* EXERCISES TO COMPLETE:
• a. Please explain, using the podcast transcript, why Dr. Russell Strickland went a different path for a while instead of finishing his first doctoral program.
• b. Answer these questions from the podcast transcript:
(i) To which film does Dr. Russell Strickland compare being pulled back into finishing his degree?
(ii) According to Dr. Jennifer Gardella, what do most people do after they graduate from college?
(iii) What test score does Dr. Russell Strickland mention near the end?
• c. In the podcast transcript, swap "podcast" for "show" and give the passage starting at "Dr. Russell Strickland [00:07:05]" and ending at "go for you?".

Dr. Russell Strickland [00:05:55] But, yeah, I see a lot of folks that have this issue of their identifying in their hearts as a doctor even before they finished everything. And myself, I personally started when I was like straight out of college. And I went through a doctoral degree program and almost finished, but not to the point where my thesis advisor died. And that just allowed me to reflect and it allowed me to reflect on the fact that I didn’t want to be a poor graduate student for another three or four years starting over else. And so I went a different path for a while, but it kind of like The Godfather Part III, it pulled me back in and and I finished that degree, a different reaction that finished a doctoral degree some years later. So I think that that’s common. Whether people go away and come back is not so common. But but certainly once you get bitten by the bug, you feel like you really need to to finish.

 

Dr. Jennifer Gardella [00:06:47] Yeah. And if you have the drive to go and get a state that is such an unusual thing for anyone to want to want in the world, like most people graduate from college and they’re never going to sit in the classroom again. They’re never going to take another test. They’re never going to do anything. If you have the drive, I think it’s a path to pursue.

 

Dr. Russell Strickland [00:07:05] Absolutely. And there’s something we’re going to talk about this, but there’s so many extraordinarily valuable, exciting, interesting opportunities that come that come up once you hit this sometimes that one of my previous guest on the podcast says you have the opportunity to just knock on the door. It comes in the window, down the chimney. It’s like everywheres. So I’m looking forward to talking about that. But tell me obviously very prepared when they challenge you to get a GRE score. And you said, OK, we’re we’ve got that done. What happened as you got into the program? Did you find all of it was just as easy as that? Or how did that go for you?

* RECORD EXTRACTS:
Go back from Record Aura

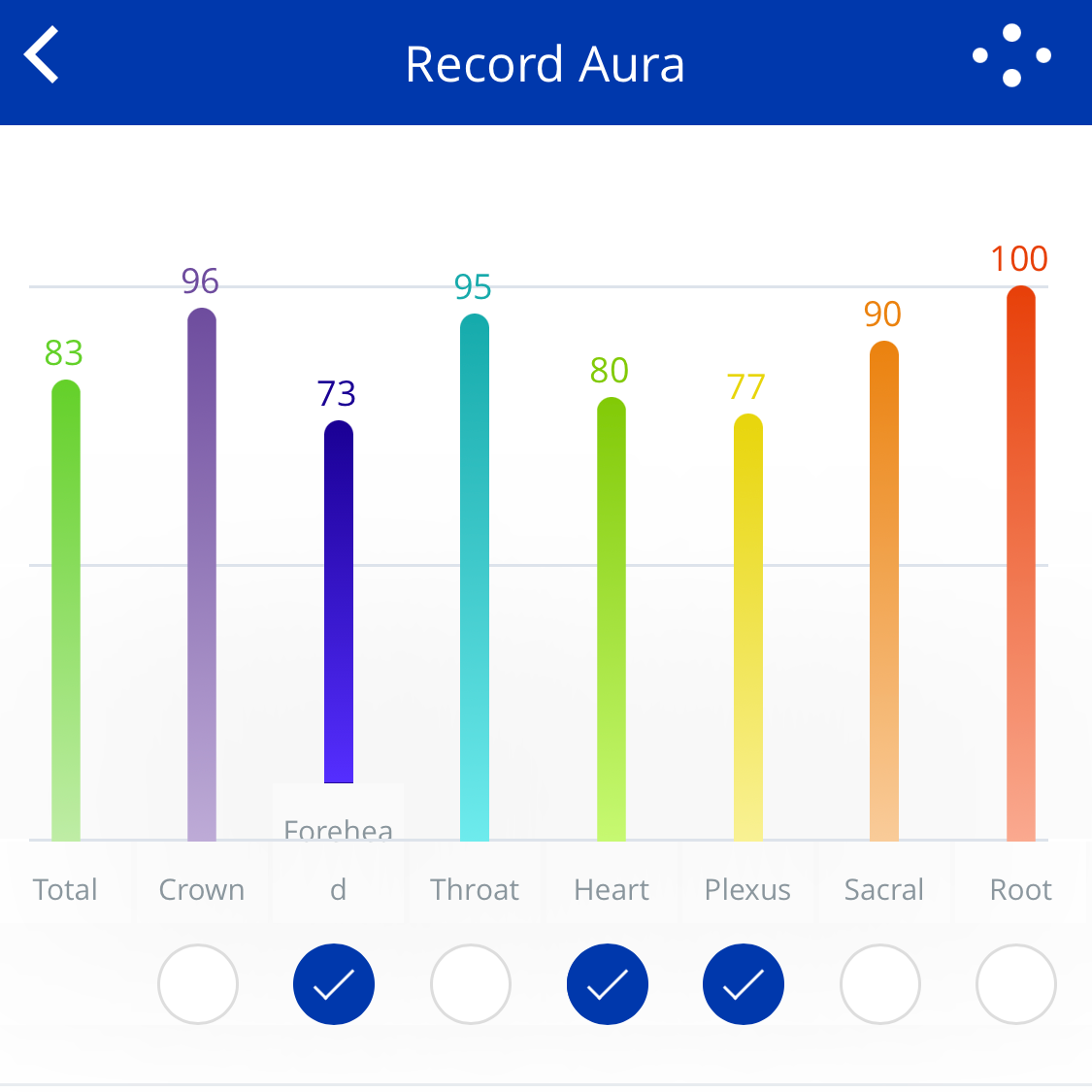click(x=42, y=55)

--

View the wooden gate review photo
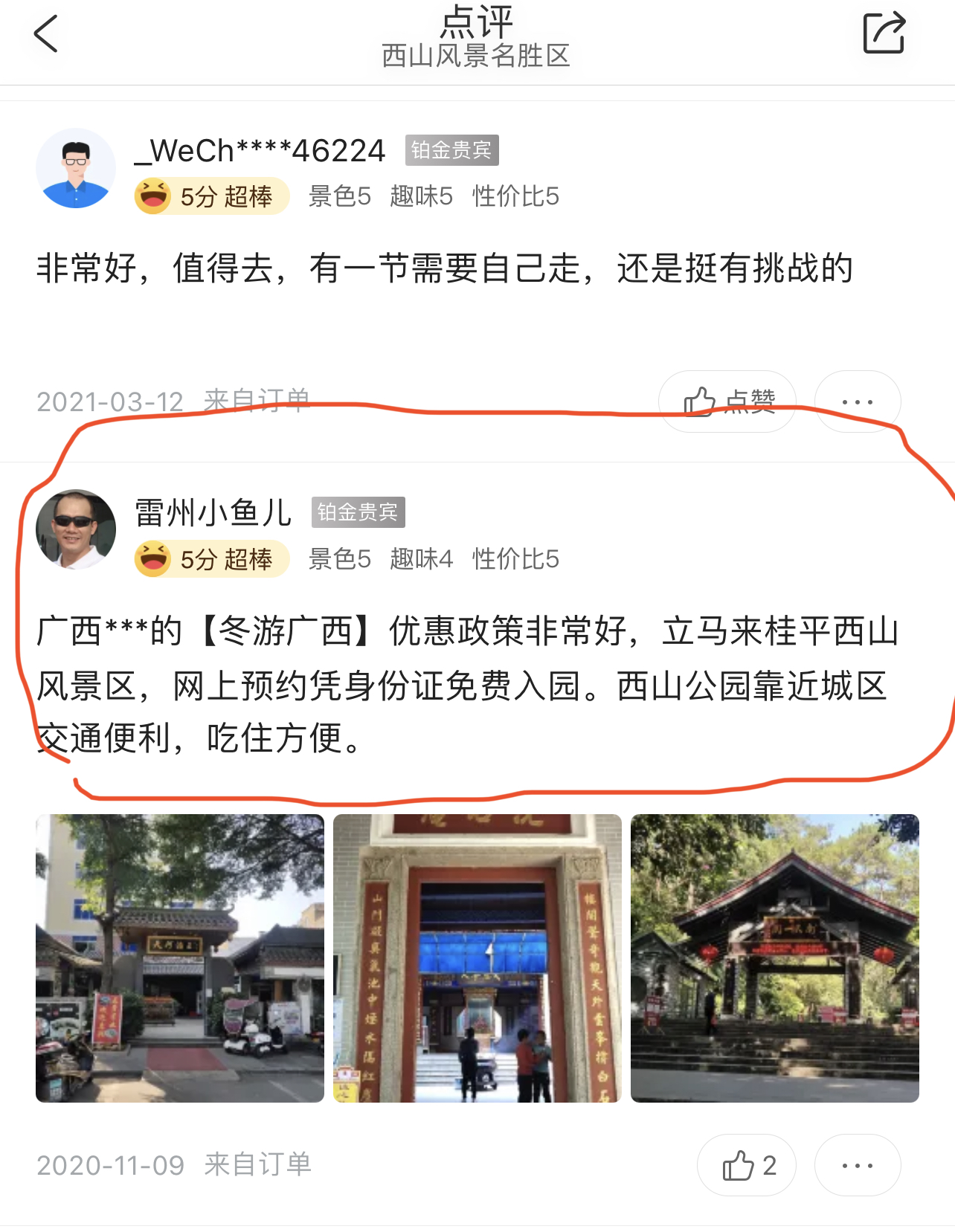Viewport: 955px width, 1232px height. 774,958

* THE SOLUTIONS:
• a. His thesis advisor died before he finished. That made him reflect that he didn't want to be a poor graduate student for another three or four years starting over.

• b.
(i) The Godfather Part III.
(ii) They never sit in a classroom again or take another test.
(iii) A GRE score.

• c.
Dr. Russell Strickland [00:07:05] Absolutely. And there’s something we’re going to talk about this, but there’s so many extraordinarily valuable, exciting, interesting opportunities that come that come up once you hit this sometimes that one of my previous guest on the show says you have the opportunity to just knock on the door. It comes in the window, down the chimney. It’s like everywheres. So I’m looking forward to talking about that. But tell me obviously very prepared when they challenge you to get a GRE score. And you said, OK, we’re we’ve got that done. What happened as you got into the program? Did you find all of it was just as easy as that? Or how did that go for you?